• **Task details**
Please return, word for word, the stretch of the book review below from "Peutz, Nathalie. (2018)" through "politically hostile environments.".

Peutz, Nathalie. (2018) Islands of Heritage: Conservation and Transformation in Yemen; Stanford University Press (Stanford, California) Notes, Appendix, References, Index, Pp. ix-286.
When it comes to conservation efforts in cultural heritage work, the odds of sustaining specific cultural areas and their people’s safety do not seem to be an issue that initially arises in the conversation. However, conservation methods are consistently challenged when factoring in the circumstances of a country that holds beauty and history and has been deeply impacted by wars and governmental sanctions. Islands of Heritage: Conservation and Transformation in Yemen by Nathalie Peutz raise awareness of the many exceptions when referring to conversation efforts and programs in war-torn and politically hostile environments.
Soqotra Islands, historically and geographically, is an isolated habitat with a trade history and unique endemic cultural heritage. However, in its remoteness, the Soqotra Islands’ natural designs have attracted visitors’ eyes, economists, and other countries for decades, creating positive and unbearable changes such as famine.
Based on Peutz’s research background, her presentation of the past conflicts and those of the present that haunt Yemen accurately presents multiple arguments without displaying subject matter biases. Peutz, an associate professor of Arab Crossroads Studies & Anthropology at NYU Abu Dhabi, has authored additional works surrounding the women of Soqotra and the cultural revolution of the Soqotran people. Islands of Heritage primarily focus on the historical makings of Yemen and the Soqotra Islands. History records that conservation efforts in the country and island community have been challenging and riddled with controversies.

• **Supplied material**
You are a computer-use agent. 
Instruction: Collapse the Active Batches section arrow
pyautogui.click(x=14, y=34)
...
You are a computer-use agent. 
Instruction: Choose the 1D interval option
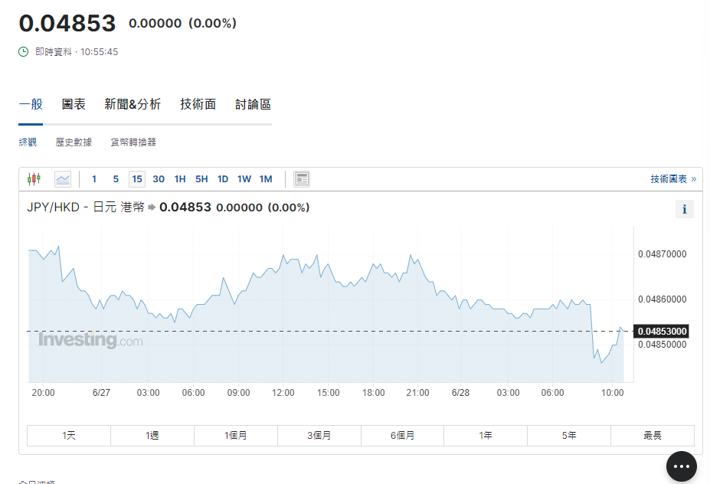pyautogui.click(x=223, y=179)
==
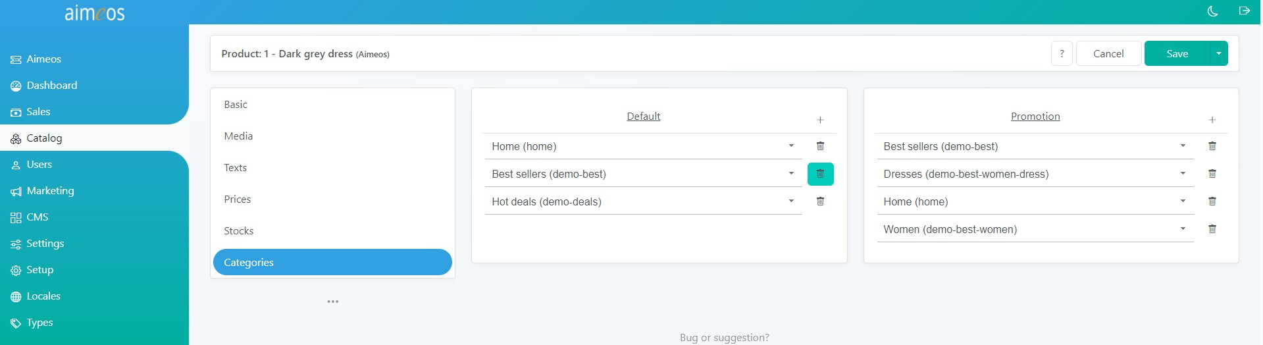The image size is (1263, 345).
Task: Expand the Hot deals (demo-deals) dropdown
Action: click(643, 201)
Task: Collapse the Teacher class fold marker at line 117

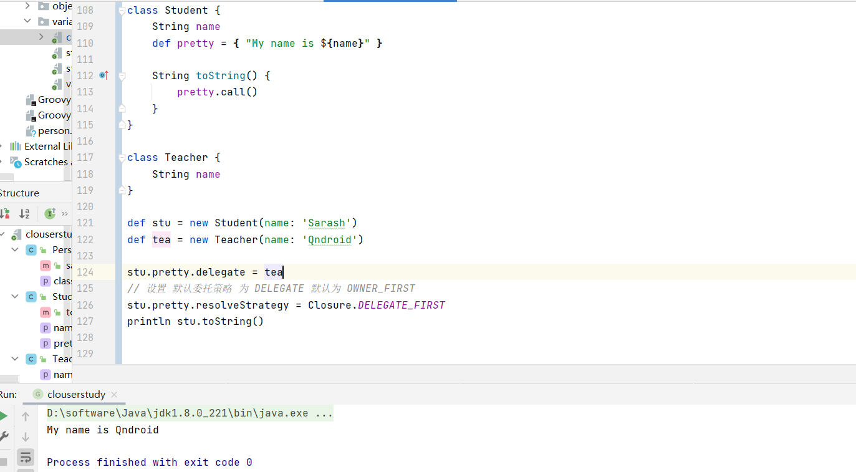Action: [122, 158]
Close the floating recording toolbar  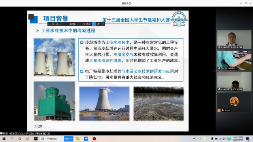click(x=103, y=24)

• **Task solution**
Peutz, Nathalie. (2018) Islands of Heritage: Conservation and Transformation in Yemen; Stanford University Press (Stanford, California) Notes, Appendix, References, Index, Pp. ix-286.
When it comes to conservation efforts in cultural heritage work, the odds of sustaining specific cultural areas and their people’s safety do not seem to be an issue that initially arises in the conversation. However, conservation methods are consistently challenged when factoring in the circumstances of a country that holds beauty and history and has been deeply impacted by wars and governmental sanctions. Islands of Heritage: Conservation and Transformation in Yemen by Nathalie Peutz raise awareness of the many exceptions when referring to conversation efforts and programs in war-torn and politically hostile environments.